There are only 2 references to Israel: Palestinian conflict... namely pages 23 and 341 of the soft cover edition. Neither one contains the " if there were no religion then there would be "no Israeli-Palestinian wars." " assertion that is attributed to Dawkins.

Interestingly, on page 24 I come across this line from Dawkins: "Perhaps you feel that agnosticism is a reasonable position, but that atheism is just as dogmatic as religious belief? If so, I hope Chapter 2 will change your mind, by persuading you that 'the God Hypothesis' is a scientific hypothesis about the universe, which should be analyzed as skeptically as any other".

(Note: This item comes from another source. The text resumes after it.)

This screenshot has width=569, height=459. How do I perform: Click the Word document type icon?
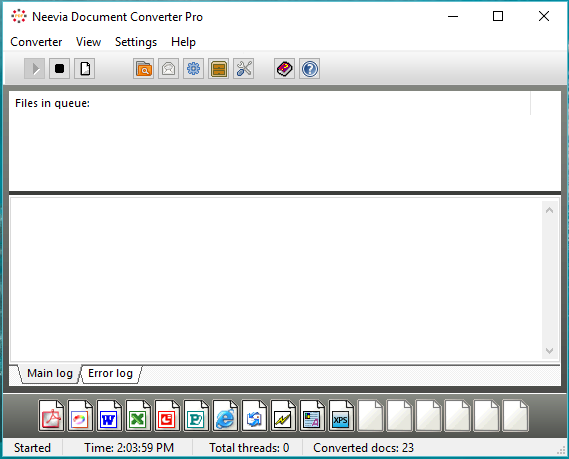(109, 415)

Again, interestingly on page 341 I find this line, "... I could have cited those American 'rapture' Christians whose powerful influence on American Middle East policy is governed by their biblical belief that Israel has a God-given right to all the lands of Palestine. Some rapture Christians go further and actually yearn for nuclear war because they interpret it as the 'Armageddon' which, according to their bizarre but disturbingly popular interpretation of the book of Revelation, will hasten the Second Coming."

Hmm... the "assertion" asserted by Wright seems to be rather difficult to find. All the other references that I find to the Israel: Palestinian conflict seem to paint Dawkins as being in definite opposition to the Right Wing.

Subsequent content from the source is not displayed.